*** Opening TEXT UNDER STUDY ***

# Rainbow network advice needed/dilemma



## silverbream (Feb 10, 2008)

Hi, i've been reading these about the rainbow network, does anyone know how you do access the parenting pages? i've been posting on this site for a while and here is my dilemma:

I failed my first IVF with a known donor a couple of weeks ago,very disappointing but the support i got from the boards here was lovely and very helpful. He was someone i found from the FSDW site, a very nice married man and we did try the syringe method twice, but with me based in Brighton and him in london, it was just too impractical. (neg both times obviously!!) As he had his frozen sperm at the clinic, and because of my age (41) the doctor at the clinic said this was my best chance so i've been having treatment in london where his sperm is.

Went to the doctor post failed IVF, said i had responded incredibly well  to my failed cycle in spite of being a BFN and that if they tweaked the stimms a bit, i'd have a good chance as everything else is very much in order..this has got me thinking!

I feel that before i go down the path of busting my crippled finances even more, and seeing that i did respond really well, maybe i am still fertile and should find another syringe donor, someone who lives nearby and who can come regularly (no pun intended) and do the syringe method just to see (although time is also running out)

Its tricky and i am in areal dilemma, i asked everyone i knew!! all the blokes, all my friends, and  there ought to be someone in brighton but the only guy I met i did not like, and that is just so important for the child, which is why i chose the london man. I liked him immediately and felt he was a kind gentle person and my feelings have not changed. He will have some involvement but limited.

should i stick with him and pay another shed load of money or try and find a local boy? If so, any one got any tips for finding one? I don't really hang out in gay bars any more. As far as involvement, that is up to the chap although i would want his name offthe birth cert. so partner can adopt if she wants to at a later date (if we work out our rel but that is another story!!).

would welcome your suggestions and what others have done in a similiar situation....


xxxsilverbreamxxx


----------



## pruflo (May 3, 2005)

Hi Hon,

I would like you always want to know if i could have concieved naturally (as it were) before I spent a fortune on treatment. I dont know how to go about finding a donor I am afraid but I would suggest giving yourself a time limit - say 9 months to try this route and then revert back to IVF.

Does that make sense ??

Good luck

Kate


----------



## silverbream (Feb 10, 2008)

*** Closing TEXT UNDER STUDY ***

_LIST OF TASKS_
a) In the donor-dilemma thread, what age does silverbream give for herself?
b) Write the next part of the donor-dilemma thread, picking up after its final line.

*** Opening DATASET RECORDS ***

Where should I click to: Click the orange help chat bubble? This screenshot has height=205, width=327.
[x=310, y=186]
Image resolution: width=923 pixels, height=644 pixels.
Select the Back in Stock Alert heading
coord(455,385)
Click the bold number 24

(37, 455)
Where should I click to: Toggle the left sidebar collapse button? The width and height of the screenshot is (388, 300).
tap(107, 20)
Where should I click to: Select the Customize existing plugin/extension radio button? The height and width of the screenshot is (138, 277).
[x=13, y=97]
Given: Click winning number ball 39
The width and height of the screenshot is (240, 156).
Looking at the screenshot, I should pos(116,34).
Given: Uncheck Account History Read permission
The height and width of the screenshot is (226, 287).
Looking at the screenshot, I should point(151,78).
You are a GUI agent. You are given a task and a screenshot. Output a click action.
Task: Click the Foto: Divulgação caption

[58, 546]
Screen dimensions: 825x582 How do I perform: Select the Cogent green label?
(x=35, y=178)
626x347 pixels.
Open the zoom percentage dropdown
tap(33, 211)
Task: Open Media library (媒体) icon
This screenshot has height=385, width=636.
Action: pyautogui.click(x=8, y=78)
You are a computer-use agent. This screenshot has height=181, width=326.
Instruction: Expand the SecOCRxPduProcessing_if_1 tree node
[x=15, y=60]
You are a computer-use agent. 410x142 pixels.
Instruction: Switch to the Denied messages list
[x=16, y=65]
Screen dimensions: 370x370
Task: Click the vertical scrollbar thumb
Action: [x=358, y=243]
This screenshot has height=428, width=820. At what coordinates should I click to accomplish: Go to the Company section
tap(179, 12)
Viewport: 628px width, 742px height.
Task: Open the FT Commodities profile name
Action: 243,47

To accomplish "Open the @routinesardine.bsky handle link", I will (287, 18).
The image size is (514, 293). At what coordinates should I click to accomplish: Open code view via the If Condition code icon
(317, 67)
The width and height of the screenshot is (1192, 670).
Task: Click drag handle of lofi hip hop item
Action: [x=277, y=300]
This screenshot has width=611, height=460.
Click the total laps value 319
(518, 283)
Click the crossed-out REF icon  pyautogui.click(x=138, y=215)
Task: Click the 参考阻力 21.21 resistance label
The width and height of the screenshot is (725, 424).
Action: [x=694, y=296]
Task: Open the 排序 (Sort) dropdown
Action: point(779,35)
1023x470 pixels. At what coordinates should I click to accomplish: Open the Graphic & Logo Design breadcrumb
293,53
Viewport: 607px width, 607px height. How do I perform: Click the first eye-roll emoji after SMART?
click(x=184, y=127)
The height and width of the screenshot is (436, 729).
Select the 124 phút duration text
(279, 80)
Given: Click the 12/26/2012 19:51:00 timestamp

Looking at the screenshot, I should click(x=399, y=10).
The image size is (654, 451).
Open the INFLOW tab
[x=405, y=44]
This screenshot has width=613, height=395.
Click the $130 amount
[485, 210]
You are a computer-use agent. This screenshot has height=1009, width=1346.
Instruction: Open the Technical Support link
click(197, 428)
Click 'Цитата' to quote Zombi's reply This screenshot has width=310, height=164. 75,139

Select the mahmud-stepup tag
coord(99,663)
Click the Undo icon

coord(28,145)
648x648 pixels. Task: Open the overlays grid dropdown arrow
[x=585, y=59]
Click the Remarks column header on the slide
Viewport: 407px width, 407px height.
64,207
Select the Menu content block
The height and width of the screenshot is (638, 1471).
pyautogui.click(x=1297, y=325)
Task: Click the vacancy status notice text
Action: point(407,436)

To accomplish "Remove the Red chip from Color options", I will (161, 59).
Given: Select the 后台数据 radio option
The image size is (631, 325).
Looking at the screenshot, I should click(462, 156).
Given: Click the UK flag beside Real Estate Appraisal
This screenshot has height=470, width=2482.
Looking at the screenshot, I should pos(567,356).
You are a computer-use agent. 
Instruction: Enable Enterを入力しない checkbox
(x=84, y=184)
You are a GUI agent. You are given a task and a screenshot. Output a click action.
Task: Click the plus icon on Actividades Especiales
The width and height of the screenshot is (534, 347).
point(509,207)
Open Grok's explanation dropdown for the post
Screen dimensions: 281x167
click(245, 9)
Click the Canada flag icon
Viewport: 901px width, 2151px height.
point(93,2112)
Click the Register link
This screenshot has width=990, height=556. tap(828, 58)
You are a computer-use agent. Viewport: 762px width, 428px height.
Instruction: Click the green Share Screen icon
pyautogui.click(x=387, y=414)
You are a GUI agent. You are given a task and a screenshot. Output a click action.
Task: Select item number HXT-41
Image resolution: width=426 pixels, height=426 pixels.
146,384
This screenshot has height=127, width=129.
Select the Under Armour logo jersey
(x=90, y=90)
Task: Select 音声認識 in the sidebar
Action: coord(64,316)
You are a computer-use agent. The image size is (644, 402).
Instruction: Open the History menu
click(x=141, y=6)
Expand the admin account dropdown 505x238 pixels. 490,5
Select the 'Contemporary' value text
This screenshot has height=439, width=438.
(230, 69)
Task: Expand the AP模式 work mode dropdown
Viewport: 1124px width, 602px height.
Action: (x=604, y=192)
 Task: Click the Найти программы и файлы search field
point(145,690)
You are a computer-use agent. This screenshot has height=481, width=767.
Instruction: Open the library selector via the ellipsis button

*** Closing DATASET RECORDS ***

_EXERCISE RESPONSES_
a) She is 41.

b)
Yes, the problem is my age!! Doctor said that i should get on with it as I'm 41! Not to leave it too many months....

Don't know waht to do, am thinking of turkey baster at least one more time with my london chap, if it can be arranged somehow and then one more round of ivf, wondering also if ivf inhibits the chances of 'natural' conception as the ovaries are so forced and all the eggs used up?!?? Have no idea how it works!!

Its all such a dilemma, if the doc could asay that my biological age was lower it would be differnt but he can't..FSH levels and all that

xxsilver


----------



## ♥JJ1♥ (Feb 11, 2006)

Silver It is hard logistically as we live the opposite way round to you guys and the 3 nights in a row when the OPK smiles is hard.  If I were you I would arrange a clinic where the guys sperm is frozen (or have it moved to a local clinc that would treat single women) and try AI's at the same time.  I used to say to myself that it was only 55 mins on the train from Victoria to Brighton and if it works is worth it!

We do have millions of eggs, but probably at our age (I'm nearly 40) hundreds of thousands left and IVF only forces a small number out - in my case 5 this cycle so far!

Goos Luck hun


----------



## amcs (Mar 8, 2008)

Hi,
I know where you are coming from, my partner and i have been looking for a donor for ages now and have had no luck. We too are opening our options to include other methods.
Good luck.
A.x


----------



## Damelottie (Jul 26, 2005)

Hello there

It is quite a dilemma. My situation is that I could well end up paying a fortune for iui's/ivf's when all I need (as far as I'm aware) is sperm. There is a possibility I might have found a donor but he isn't local so I'll be in the same situation.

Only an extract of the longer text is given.